Dados de uma pesquisa da Controladoria Geral da União revelam que 73% das famílias rurais têm dificuldade em sobreviver apenas da produção agrícola, dependendo de outras fontes de renda, como aposentadorias ou programas sociais. Além disso, um estudo anterior indicou que a renda média dos assentados rurais é inferior ao salário mínimo.

Contexto do vereador

Tadeu Calheiros está em seu segundo mandato como vereador, tendo sido eleito em 2020 e reeleito em 2024. Formado em Medicina pela Universidade de Pernambuco, ele possui um patrimônio significativo, estimado em R$ 1,46 milhão, segundo seus registros no Tribunal Superior Eleitoral. Além de seus rendimentos médicos, ele recebe R$ 37,8 mil mensais como vereador. Sua crítica à criação do curso de Medicina se baseia na sua visão de que ele privilegia um grupo específico.

Neste contexto, o deputado federal Mendonça Filho, ex-ministro da Educação, se uniu a Calheiros na crítica ao programa de Medicina. Ele declarou que a educação deve proporcionar igualdade de oportunidades para todos, e não apenas para segmentos específicos da população.

Questões sociais e educativas

O diretor do Centro Acadêmico do Agreste, professor Dilson Cavalcanti, avaliou que as críticas à criação do curso estão ligadas à manutenção de privilégios de determinados grupos. Segundo ele, o Pronera é fundamental para oferecer oportunidades educacionais a quem não nasceu em contextos favorecidos. Cavalcanti também observou que a falta de informação sobre o público-alvo do curso é uma questão recorrente.

Durante uma visita a Caruaru, o ex-ministro Márcio Macêdo argumentou que outras áreas já têm acesso a cursos através do Pronera, e indagou por que a Medicina não deveria ter o mesmo tratamento.

A deputada estadual Rosa Amorim, originária de um assentamento, ressaltou a necessidade de médicos nas áreas rurais, apoiando a formação de novos profissionais que ajudarão a suprir essa demanda.

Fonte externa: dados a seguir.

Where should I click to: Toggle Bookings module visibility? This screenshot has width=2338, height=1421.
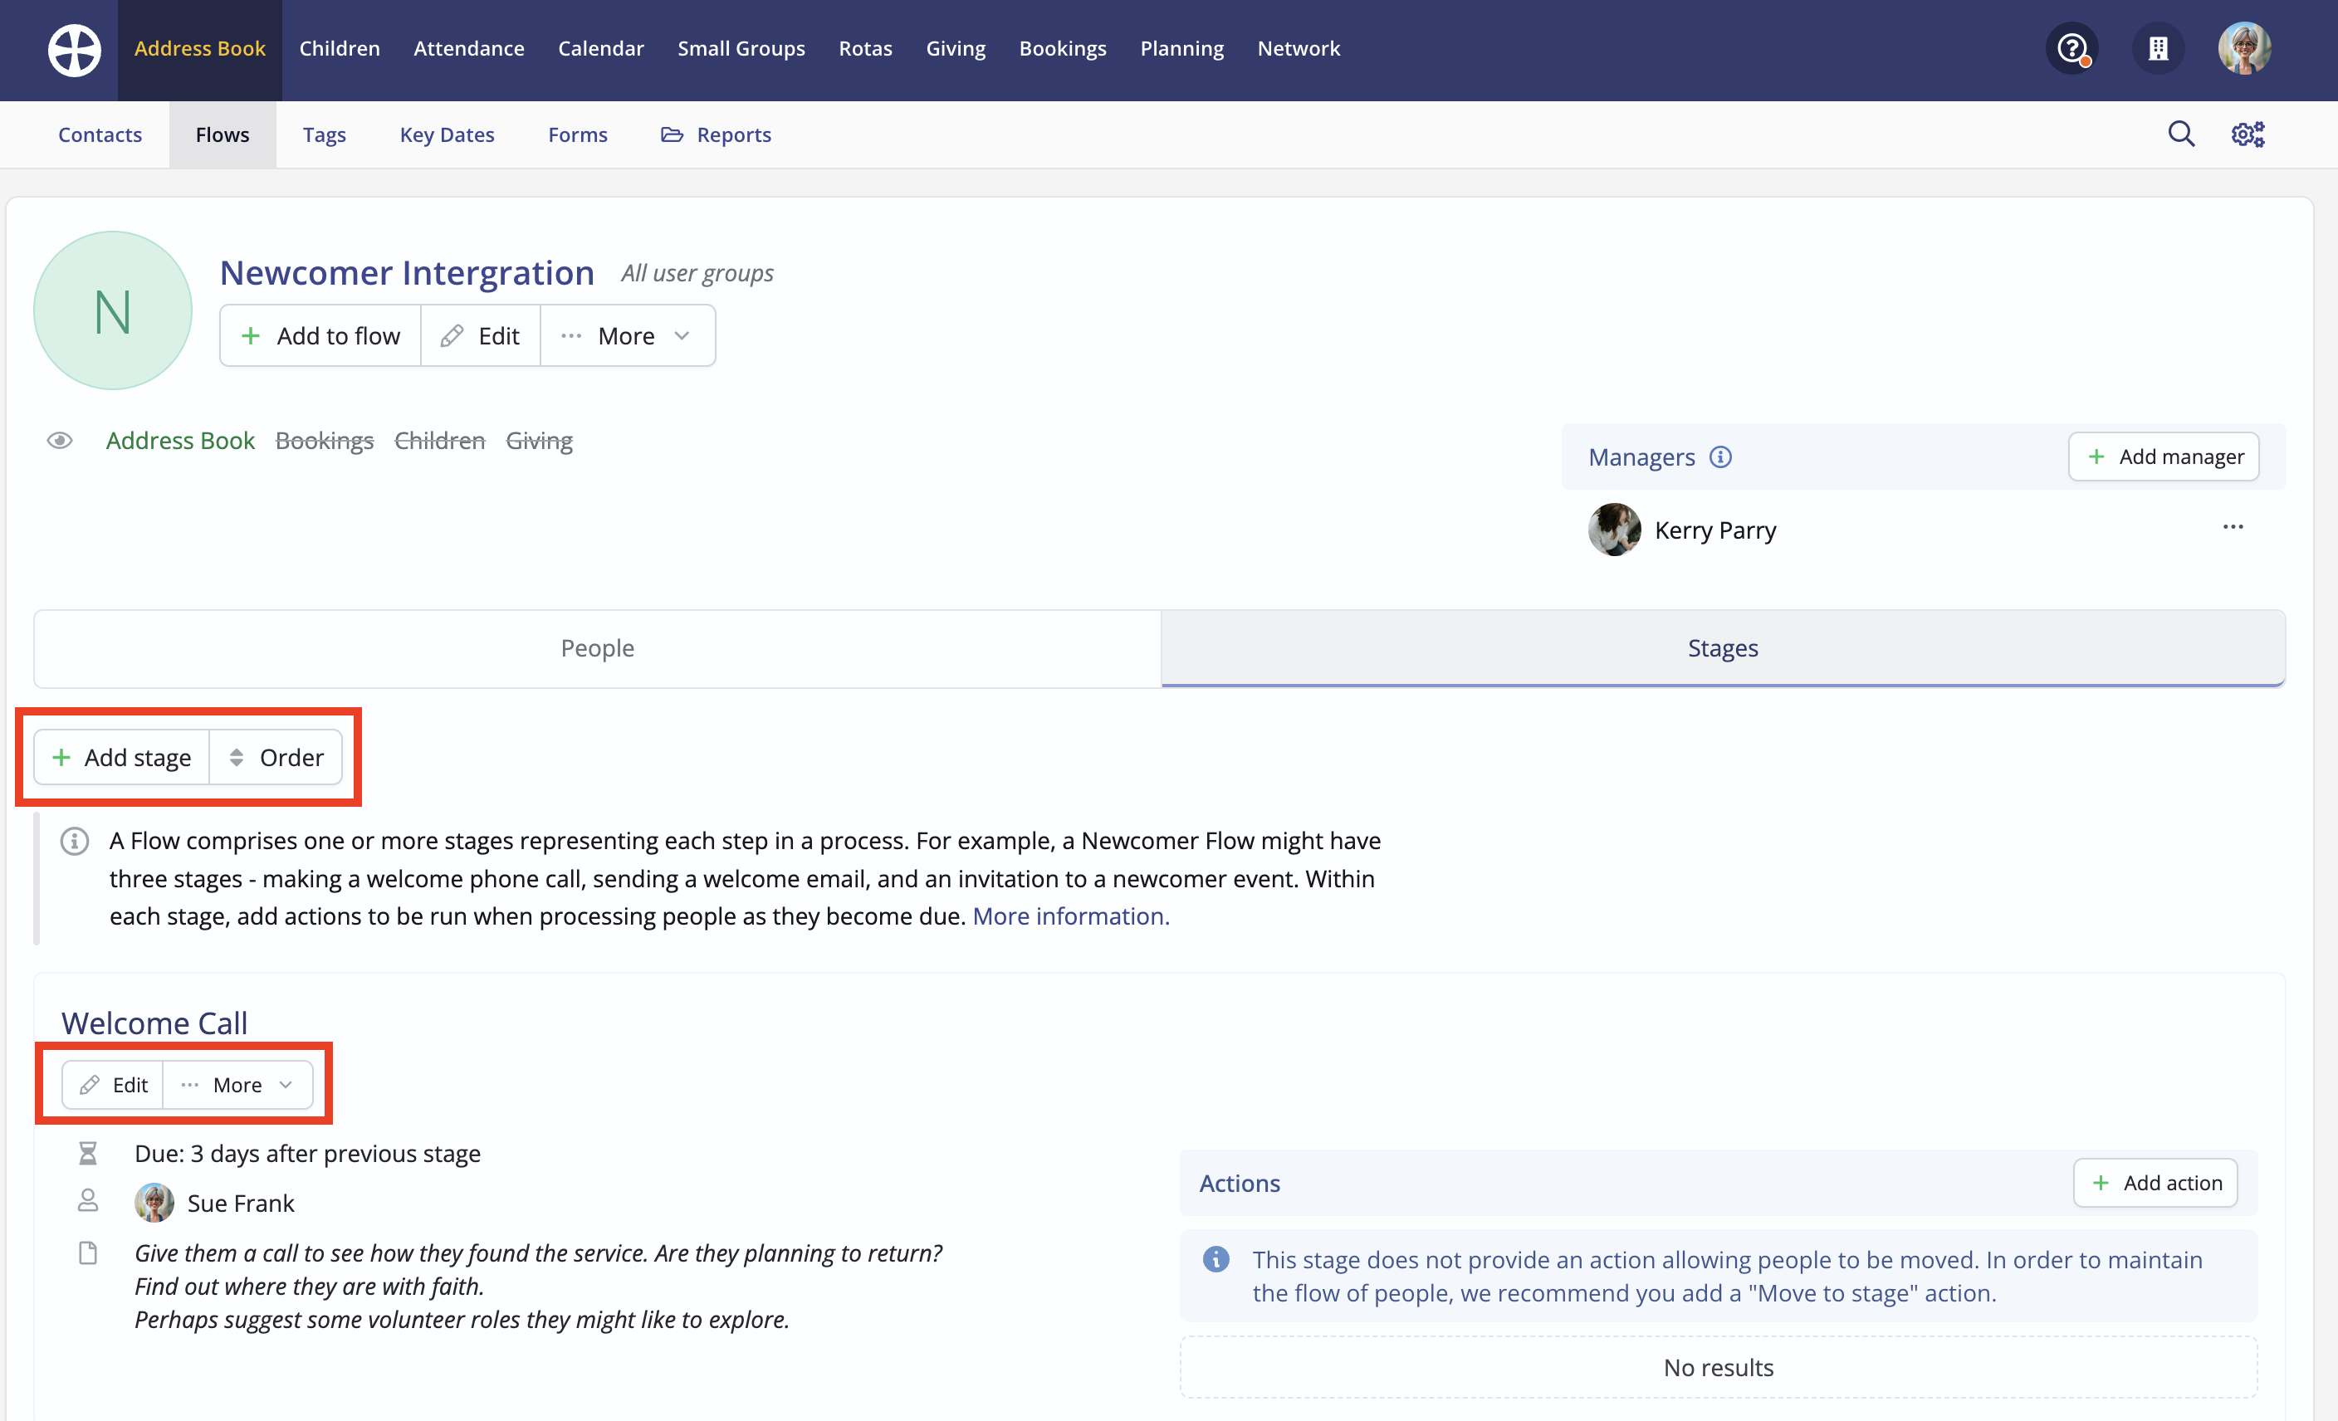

Até o momento, o Pronera já realizou ou está realizando seis cursos em Pernambuco, incluindo formações em áreas como educação e ciências agrárias. Esta é a primeira vez que um curso de Medicina é oferecido pelo programa.

Defesa da UFPE

Alfredo Gomes, reitor da UFPE, defendeu a validade do processo seletivo, destacando que ele segue a legislação vigente e é crucial para democratizar o acesso ao ensino superior. Ele enfatizou que a iniciativa visa formar médicos para atender a população rural, que enfrenta grandes desafios de saúde, e afirmou que a UFPE não se deixará intimidar por críticas.

O edital do curso visa atender uma variedade de perfis, incluindo a população quilombola e pessoas beneficiárias de programas de reforma agrária e crédito rural. A seleção inclui etapas como provas e análise do histórico escolar, contemplando cotas para diferentes grupos.

O que é o Pronera?

O Programa Nacional de Educação na Reforma Agrária foi criado em 1998 com o objetivo de combater as desigualdades no acesso à educação entre a população rural. Ao longo de sua existência, o Pronera já formou mais de 200 mil estudantes, oferecendo oportunidades em diversas áreas de educação para jovens e adultos de áreas de reforma agrária.

Esse programa, segundo o Incra, busca enfrentar as desigualdades históricas que marginalizam a população camponesa e assegurar que todos tenham acesso à educação pública de qualidade.